Es difícil describir lo que sucede a partir de ese momento sin estropear el elemento de frescura e innovación de la cinta. Lo que sí podemos decir en resumen es que a lo largo del filme “Hank” (interpretado magistralmente por el siempre creepy Paul Dano) emprenderá una especie de viaje iniciático con “Manny” (un irreconocible y arriesgado Daniel Radcliffe, que explota hasta las últimas consecuencias su papel) llevando a los espectadores a cuestionarse sobre lo que están presenciando en pantalla.

En una primera vista la película es un ejemplo perfecto de un cine raro y difícil de clasificar: hay pocos personajes, sólo una gran locación y largas secuencias repletas de una energía impresionante. Muchos dirán que se trata más de un ejercicio estético que de contenidos, otros hasta querrán abandonar la sala frustrad@s por el absurdo presente en la pantalla.

Con una marcada influencia del mundo de YouTube, los videoclips de los años 90 y el cine más radical de Michel Gondry, los directores despliegan con maestría su poder para contar una fábula mística sobre un mundo vertiginoso y obsesionado por la tecnología como forma de contacto entre personas.

Se ha reemplazado la posibilidad de iniciar una charla con un desconocido por la política del like; la plática en vivo por dos palomas azules que indican que se ha visto un mensaje y sobre todo se ha reemplazado el diálogo más profundo por el eterno voyerismo a través de un teléfono celular de última generación. En una época en la que la norma es lo impersonal, resulta sorprendente que el protagonista desarrolle una conexión más directa, más real y auténtica precisamente con una persona sin vida.

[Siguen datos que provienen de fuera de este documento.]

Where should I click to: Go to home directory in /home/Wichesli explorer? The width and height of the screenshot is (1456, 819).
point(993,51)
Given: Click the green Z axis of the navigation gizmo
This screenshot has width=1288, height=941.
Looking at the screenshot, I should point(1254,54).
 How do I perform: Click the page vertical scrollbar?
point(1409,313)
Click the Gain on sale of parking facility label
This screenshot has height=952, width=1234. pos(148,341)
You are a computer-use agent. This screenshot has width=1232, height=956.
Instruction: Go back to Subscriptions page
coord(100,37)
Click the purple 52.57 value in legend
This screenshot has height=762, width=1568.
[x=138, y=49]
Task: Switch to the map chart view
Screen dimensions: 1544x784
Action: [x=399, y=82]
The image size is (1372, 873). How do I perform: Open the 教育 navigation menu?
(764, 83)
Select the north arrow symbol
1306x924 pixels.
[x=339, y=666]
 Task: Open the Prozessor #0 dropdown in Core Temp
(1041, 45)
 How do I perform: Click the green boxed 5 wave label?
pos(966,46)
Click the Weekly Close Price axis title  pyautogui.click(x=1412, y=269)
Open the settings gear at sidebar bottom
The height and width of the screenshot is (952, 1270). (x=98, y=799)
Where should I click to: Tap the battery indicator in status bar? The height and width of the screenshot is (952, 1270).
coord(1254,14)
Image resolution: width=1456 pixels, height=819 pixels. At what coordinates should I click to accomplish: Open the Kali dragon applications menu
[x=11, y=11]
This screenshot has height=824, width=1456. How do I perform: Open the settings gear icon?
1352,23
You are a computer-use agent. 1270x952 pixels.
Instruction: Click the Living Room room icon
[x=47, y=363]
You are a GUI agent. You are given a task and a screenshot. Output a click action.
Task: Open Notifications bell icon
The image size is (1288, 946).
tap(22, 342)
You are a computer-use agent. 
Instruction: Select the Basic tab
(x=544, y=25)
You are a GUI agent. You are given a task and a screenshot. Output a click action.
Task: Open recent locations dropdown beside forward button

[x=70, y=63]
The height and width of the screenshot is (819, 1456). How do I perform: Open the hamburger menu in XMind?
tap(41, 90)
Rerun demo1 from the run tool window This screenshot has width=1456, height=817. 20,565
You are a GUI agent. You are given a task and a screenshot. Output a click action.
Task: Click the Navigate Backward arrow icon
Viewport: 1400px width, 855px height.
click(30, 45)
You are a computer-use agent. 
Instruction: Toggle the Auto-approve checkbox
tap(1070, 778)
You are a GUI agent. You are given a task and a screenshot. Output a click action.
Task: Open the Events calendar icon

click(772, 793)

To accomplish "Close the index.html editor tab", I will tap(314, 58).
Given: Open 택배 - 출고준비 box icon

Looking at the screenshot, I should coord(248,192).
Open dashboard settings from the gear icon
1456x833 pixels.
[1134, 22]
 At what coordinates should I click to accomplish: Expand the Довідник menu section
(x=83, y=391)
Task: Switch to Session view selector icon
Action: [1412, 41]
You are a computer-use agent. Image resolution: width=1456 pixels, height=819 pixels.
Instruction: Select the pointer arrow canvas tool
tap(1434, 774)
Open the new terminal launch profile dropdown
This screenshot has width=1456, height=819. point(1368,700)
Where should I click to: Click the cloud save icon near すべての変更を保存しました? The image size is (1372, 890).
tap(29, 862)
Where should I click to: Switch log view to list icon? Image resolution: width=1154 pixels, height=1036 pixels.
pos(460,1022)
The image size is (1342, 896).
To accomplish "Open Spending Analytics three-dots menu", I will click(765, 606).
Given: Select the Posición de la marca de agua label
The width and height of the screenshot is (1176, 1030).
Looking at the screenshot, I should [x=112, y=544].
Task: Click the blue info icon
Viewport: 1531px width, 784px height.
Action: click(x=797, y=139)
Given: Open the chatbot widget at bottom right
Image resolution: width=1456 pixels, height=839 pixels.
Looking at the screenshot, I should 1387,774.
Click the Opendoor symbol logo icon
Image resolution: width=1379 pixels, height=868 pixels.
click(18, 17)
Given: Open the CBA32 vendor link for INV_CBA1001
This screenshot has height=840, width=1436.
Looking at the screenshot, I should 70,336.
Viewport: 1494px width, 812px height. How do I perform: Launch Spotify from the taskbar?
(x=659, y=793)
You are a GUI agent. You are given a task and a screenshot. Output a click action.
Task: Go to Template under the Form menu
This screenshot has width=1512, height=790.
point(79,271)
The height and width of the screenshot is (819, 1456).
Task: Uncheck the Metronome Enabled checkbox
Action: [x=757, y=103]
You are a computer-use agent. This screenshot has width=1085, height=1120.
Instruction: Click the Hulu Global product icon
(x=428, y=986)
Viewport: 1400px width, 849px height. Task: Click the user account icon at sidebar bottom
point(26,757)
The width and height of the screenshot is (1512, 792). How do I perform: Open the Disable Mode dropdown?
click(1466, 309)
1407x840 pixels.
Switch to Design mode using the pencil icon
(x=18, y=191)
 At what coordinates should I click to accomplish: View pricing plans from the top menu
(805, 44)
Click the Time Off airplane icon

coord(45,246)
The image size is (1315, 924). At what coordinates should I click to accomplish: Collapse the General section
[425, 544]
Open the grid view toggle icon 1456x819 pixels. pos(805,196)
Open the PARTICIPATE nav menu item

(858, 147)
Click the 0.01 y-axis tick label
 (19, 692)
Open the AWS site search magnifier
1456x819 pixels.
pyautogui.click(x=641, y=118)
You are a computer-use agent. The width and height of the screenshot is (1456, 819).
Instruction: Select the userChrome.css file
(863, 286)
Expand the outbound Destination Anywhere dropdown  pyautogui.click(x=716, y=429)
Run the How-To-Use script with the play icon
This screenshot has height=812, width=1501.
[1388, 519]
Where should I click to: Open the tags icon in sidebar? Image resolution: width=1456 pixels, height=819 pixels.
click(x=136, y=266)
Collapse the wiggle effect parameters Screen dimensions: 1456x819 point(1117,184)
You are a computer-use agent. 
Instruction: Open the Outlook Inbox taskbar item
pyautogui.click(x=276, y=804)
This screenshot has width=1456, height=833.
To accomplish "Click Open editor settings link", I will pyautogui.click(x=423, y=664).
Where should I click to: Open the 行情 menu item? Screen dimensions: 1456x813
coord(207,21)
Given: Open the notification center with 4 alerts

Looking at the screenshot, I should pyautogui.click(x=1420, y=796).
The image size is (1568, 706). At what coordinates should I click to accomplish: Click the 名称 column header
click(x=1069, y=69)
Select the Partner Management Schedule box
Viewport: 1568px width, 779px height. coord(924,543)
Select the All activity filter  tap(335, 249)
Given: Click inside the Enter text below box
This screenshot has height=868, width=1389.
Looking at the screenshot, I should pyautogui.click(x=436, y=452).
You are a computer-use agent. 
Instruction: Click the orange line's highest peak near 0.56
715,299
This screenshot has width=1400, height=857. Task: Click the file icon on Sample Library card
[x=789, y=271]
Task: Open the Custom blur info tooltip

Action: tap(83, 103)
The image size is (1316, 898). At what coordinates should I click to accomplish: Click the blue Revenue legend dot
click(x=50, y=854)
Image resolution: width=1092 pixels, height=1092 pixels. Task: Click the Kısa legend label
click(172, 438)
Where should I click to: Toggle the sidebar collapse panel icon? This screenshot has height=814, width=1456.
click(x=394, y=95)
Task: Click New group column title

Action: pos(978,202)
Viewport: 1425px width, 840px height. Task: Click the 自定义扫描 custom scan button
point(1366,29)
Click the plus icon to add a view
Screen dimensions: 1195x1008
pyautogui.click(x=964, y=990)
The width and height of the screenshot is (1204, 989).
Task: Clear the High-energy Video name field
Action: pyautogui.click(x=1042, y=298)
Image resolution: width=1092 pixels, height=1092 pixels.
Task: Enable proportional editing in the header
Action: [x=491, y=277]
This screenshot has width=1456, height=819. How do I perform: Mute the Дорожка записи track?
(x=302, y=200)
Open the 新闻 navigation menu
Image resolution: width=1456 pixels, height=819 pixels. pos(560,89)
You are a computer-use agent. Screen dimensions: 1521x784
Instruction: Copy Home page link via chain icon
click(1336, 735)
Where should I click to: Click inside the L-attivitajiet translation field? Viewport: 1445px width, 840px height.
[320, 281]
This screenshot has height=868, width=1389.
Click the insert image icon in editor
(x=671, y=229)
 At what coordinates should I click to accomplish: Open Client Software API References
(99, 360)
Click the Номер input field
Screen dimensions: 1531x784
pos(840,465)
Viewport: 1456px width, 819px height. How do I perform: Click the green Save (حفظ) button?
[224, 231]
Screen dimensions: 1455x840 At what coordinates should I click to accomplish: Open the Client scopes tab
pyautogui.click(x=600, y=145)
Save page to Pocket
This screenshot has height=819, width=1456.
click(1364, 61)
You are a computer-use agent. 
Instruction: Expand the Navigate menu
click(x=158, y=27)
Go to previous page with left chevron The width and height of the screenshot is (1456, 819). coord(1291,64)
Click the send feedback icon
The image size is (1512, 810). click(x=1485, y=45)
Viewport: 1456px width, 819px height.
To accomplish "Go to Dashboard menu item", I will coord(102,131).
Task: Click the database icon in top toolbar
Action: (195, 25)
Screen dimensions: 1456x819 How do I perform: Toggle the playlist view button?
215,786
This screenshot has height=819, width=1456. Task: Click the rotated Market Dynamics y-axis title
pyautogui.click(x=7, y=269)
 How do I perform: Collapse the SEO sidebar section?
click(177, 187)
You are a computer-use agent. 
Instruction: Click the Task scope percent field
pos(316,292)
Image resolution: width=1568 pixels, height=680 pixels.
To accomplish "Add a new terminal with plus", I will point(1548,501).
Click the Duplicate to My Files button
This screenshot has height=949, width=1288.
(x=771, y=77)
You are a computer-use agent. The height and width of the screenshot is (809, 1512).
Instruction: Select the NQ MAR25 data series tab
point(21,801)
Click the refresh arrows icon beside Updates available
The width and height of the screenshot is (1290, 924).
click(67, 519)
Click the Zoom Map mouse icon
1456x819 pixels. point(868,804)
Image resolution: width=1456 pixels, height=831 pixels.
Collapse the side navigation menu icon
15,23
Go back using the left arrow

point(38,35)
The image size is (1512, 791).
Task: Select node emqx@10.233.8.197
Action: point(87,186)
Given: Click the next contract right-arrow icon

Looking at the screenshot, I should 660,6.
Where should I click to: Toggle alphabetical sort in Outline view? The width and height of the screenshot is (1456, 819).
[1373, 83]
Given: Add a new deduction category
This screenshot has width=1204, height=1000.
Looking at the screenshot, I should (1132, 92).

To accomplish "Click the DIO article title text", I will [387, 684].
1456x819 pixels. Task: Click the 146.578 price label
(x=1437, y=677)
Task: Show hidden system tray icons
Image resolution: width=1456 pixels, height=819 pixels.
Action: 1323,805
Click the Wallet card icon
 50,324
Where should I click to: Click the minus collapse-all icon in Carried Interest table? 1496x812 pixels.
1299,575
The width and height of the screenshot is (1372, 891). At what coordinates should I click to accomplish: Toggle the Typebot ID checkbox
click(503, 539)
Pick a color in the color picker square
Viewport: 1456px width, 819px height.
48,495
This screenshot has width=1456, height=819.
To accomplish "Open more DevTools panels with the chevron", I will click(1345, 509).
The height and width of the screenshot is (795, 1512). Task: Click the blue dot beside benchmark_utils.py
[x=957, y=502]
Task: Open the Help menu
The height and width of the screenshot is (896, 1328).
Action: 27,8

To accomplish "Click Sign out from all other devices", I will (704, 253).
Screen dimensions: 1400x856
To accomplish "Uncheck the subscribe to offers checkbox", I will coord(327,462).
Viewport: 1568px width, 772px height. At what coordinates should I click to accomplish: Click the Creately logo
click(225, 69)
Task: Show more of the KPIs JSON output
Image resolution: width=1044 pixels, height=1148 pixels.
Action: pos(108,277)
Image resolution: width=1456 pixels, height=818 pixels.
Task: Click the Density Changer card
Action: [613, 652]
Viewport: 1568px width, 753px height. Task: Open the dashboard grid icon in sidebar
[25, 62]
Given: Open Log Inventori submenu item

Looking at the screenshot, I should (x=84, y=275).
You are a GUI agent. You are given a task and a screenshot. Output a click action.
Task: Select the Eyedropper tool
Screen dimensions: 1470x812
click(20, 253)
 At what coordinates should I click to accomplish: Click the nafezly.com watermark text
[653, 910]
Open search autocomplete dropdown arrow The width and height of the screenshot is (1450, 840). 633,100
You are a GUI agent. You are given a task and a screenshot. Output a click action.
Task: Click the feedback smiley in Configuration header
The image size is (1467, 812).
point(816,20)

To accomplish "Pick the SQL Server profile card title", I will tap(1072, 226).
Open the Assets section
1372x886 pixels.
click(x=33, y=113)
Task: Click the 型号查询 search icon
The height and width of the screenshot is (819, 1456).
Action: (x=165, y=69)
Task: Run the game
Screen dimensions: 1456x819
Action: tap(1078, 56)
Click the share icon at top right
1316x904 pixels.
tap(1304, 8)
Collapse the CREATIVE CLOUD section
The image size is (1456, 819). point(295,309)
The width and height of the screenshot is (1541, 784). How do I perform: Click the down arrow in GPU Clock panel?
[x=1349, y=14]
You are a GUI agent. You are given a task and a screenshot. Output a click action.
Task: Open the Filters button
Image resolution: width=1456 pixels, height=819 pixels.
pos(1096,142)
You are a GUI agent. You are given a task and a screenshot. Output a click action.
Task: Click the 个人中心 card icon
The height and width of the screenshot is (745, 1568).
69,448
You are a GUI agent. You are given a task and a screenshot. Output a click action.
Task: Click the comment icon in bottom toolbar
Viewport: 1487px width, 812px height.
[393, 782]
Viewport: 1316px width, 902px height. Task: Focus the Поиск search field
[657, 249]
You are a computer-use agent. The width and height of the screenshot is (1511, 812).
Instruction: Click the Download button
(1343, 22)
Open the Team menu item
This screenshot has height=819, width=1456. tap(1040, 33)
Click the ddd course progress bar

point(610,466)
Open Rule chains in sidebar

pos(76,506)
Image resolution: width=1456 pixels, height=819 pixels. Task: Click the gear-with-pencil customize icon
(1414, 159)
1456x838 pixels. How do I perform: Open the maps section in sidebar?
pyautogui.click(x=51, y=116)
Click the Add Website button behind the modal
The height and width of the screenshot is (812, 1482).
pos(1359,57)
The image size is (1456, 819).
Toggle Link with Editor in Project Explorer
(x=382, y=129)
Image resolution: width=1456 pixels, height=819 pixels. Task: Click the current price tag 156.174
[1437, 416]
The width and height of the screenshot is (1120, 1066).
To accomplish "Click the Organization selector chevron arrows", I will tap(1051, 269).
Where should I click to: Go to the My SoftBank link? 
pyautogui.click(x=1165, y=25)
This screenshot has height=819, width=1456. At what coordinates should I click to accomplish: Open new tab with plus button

El verdadero terror llegará cuando descubramos los secretos que “Hank” ha guardado celosamente y seremos testigos de un desenlace brutal y radical que es fiel con la narrativa que los realizadores nos han mostrado en la proyección. En este mundo obsesionado por las apariencias y la idea de virtualidad como la única felicidad resulta refrescante ver cintas que cuestionan la idea del hombre siempre conectado con la otredad, pero totalmente desconectado de sí mismo.

“Un Cadáver para Sobrevivir” logra trascender la anécdota simplona para convertirse por mérito propio en un provocativo ejercicio que logra hacernos cuestionar las consecuencias de la soledad en un momento en el que aparentemente no existe forma de sentirnos aislados.